## CONSIGNE
Reprenez le texte sur Henri Guaino et le gaullisme à partir de la phrase « Avons-nous la volonté de dire non ? » et écrivez la suite.

## TEXTE SOURCE

________________

Par
Christine Alfarge
« La vocation d’une grande nation est
d’éclairer en dépassant les limites de son temps »
Si la valeur des hommes se mesure dans leurs actes et la place qu’ils
laisseront dans l’histoire, c’est avant tout dans la fidélité à leur pays et un
engagement sans faille qu’ils puisent le refus du renoncement et de
l’asservissement de l’homme.
Aujourd’hui, le parcours d’Henri Guaino fait de
lui un des hommes politiques à porter cette authenticité, fidèle à la tradition
gaulliste pour laquelle sa connaissance exceptionnelle lui permet non sans
émotion d’entretenir inlassablement la pensée gaulliste, une histoire qui nous
parle encore et qui ne finira jamais comme il le dit lui-même : « Le
gaullisme n’est pas un catéchisme, mais une histoire ». Philippe
Séguin avec lequel il partagera des liens indéfectibles lui dira : « Vous
et moi, nous sommes nés trop tard », leur époque était moins exaltante
que pour ceux qui sont partis sur un coup de cœur. Pour Henri Guaino : « Daniel Cordier qui gardera la foi
et l’instinct de vaincre en est le plus beau témoignage », l’esprit de
résistance face à Pétain, le courage de ne pas céder, combattre en rejoignant
De Gaulle à Londres où le Général lancera à la jeunesse « Je ne
vous féliciterai pas d’être venus, vous avez fait votre devoir ».
Pour Henri Guaino : « C’est une
chose d’être résistant et une autre de reconstruire la France. Il y a chez De
Gaulle la perception du tragique en politique, chez Camus il y a la
tragédie ». André Malraux disait : « Le gaullisme
est la force du non, seul l’esclave dit toujours oui ». Tout ce qui
menace asservit l’homme.
Affronter les moments tragiques.
A la même époque, vont naître au même endroit politique et tragédie de la
deuxième guerre mondiale. « La France a perdu une bataille mais elle
n’a pas perdu la guerre dira le Général de Gaulle en s’adressant au peuple français
».
Pour Henri Guaino :« Cette perception de
la politique et de la tragédie aujourd’hui est de moins en moins forte, nous
condamne, nous saute à la figure. La vision que certains peuvent avoir de
cette catastrophe serait donc que seuls les Français auraient perdu la bataille
en 1940, mais ceux qui les ont menés, ce sont les chefs. On peut toujours
accuser le front populaire ou les congés payés, je suis frappé à quel point il
existe un petit morceau d’une droite qui veut prendre sa revanche. Le temps perdu,
ce n’est pas Blum mais Laval, nous n’en sommes pas sortis. Il faut se donner
les moyens d’affronter les moments tragiques. Avec le recul, il y a beaucoup à
dire sur l’état de nos armées, ce sont les chefs qui portent la responsabilité
du désastre français pour accuser après l’indolence française. Il ajoute : « Je
mesure la distance qui nous sépare de la conception de la politique
aujourd’hui, j’ai vécu ce moment charnière où on ne dit plus mes chers
compagnons mais mes chers amis ».
Avons-nous la volonté de dire non ?

________________

## ENREGISTREMENTS
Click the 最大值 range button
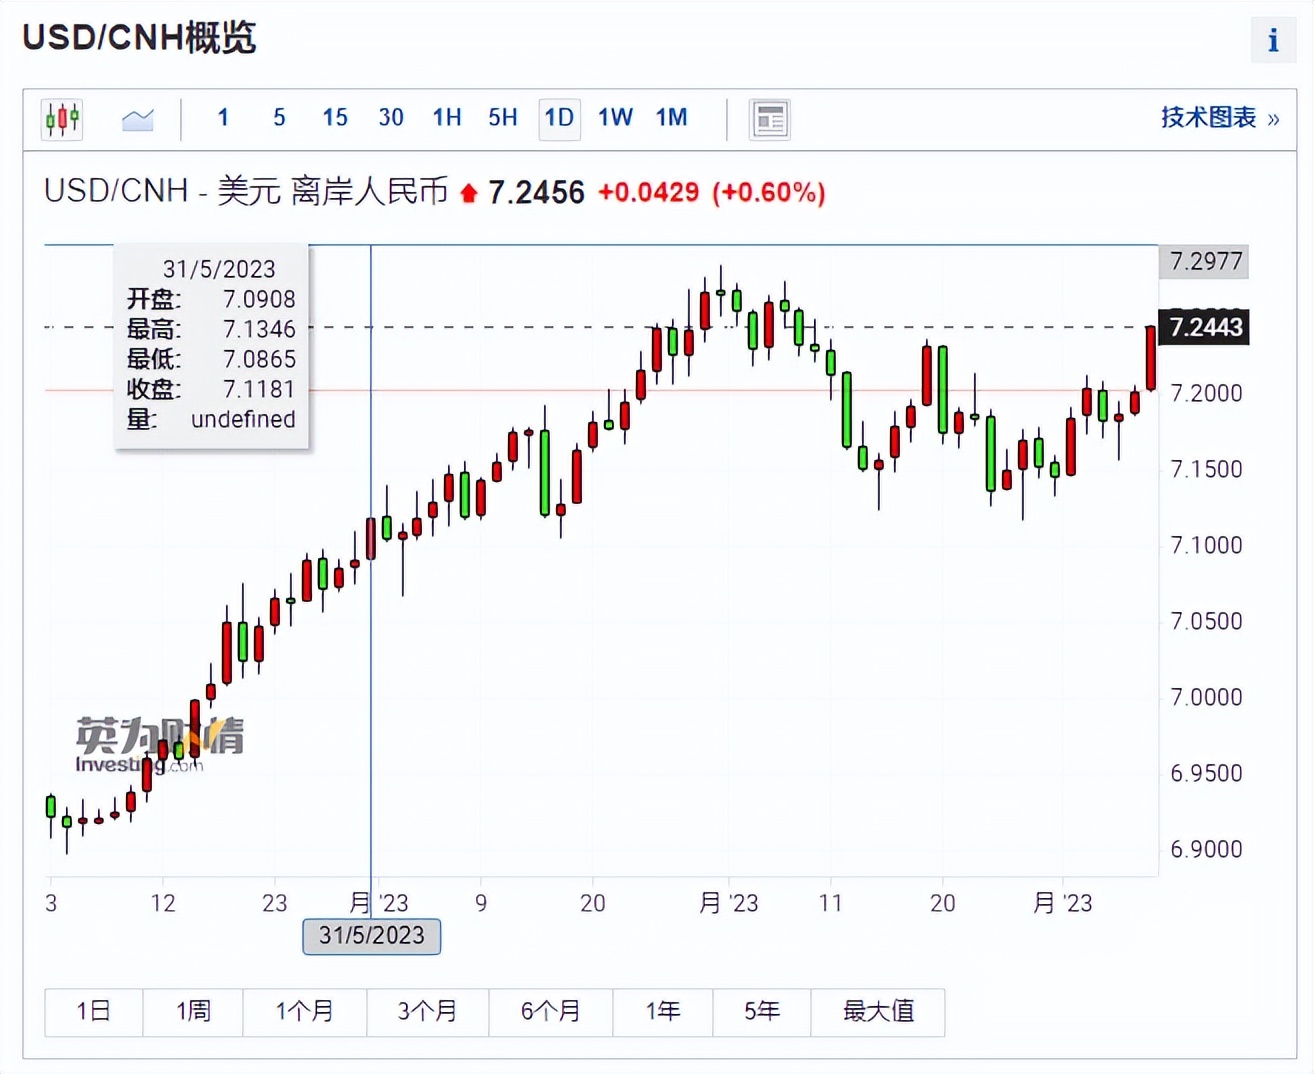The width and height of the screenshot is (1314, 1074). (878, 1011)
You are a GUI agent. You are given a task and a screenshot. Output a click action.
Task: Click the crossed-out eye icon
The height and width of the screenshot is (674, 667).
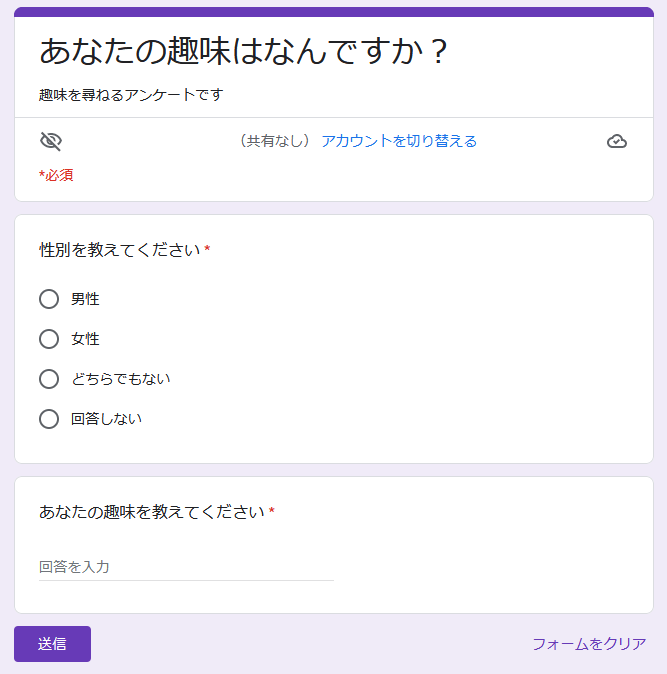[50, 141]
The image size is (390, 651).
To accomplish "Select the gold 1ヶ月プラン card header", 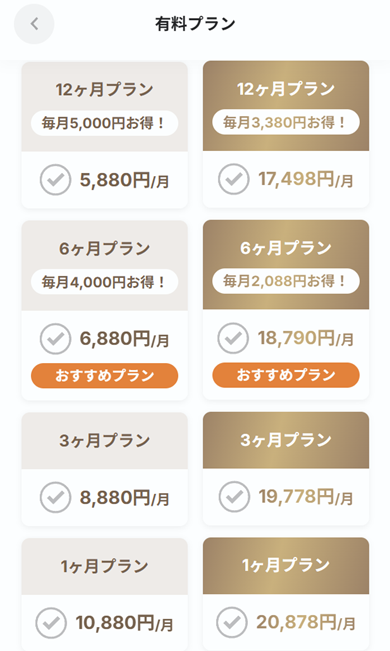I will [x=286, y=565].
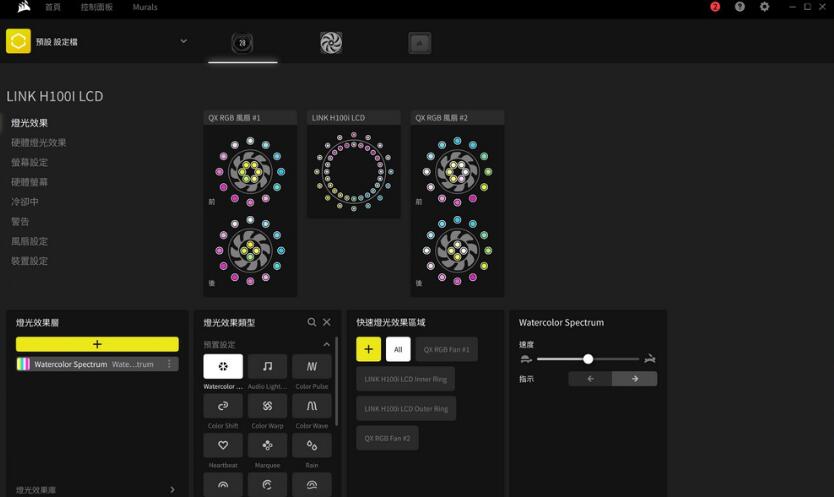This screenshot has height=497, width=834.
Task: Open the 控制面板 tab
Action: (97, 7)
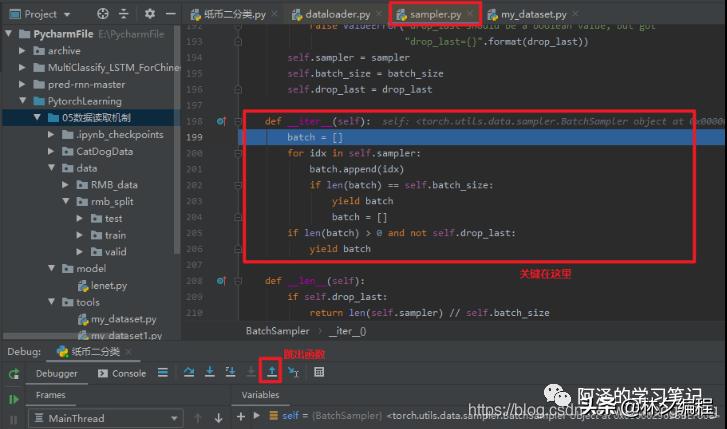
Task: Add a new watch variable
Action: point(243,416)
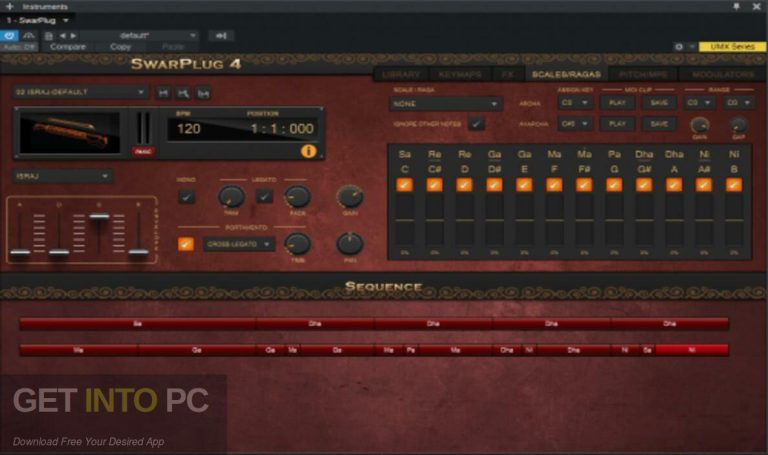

________________

## RÉPONSE
De Camus à Malraux, c’est l’homme révolté, pour pouvoir être libre il faut
dire non. Selon Henri Guaino, « Certains
disent, il nous faut nous adapter ne veut pas dire qu’il nous faut subir, alors
que la posture gaullienne, c’est se donner les moyens d’agir. C’est d’abord
dans les têtes de ceux qui gouvernent mais que ceux qui croient soient prêts à
dire non. La France est un grand peuple mais il est gouverné par des gens qui
n’y croient plus. La France a renoncé à être la France. Jamais les désordres
n’ont été tels depuis 1945. Aujourd’hui, il n’y a pas de rationalité, on
assiste à un désordre à la fois politique, religieux, économique et financier.
Qui mesurera ce que l’on a risqué en 2008 ? Jamais nous n’avons été autant
menacés ».
Effets du dysfonctionnement de l’Europe.
Henri Guaino nous dit « A-t-on
jamais eu l’Etat aussi faible, avoir la capacité aussi faible, on prône des
choses que l’on ne tiendra pas. C’est un retour aux féodalités, l’Empire du
Moyen-âge, nous y sommes avant les Etats-nations ».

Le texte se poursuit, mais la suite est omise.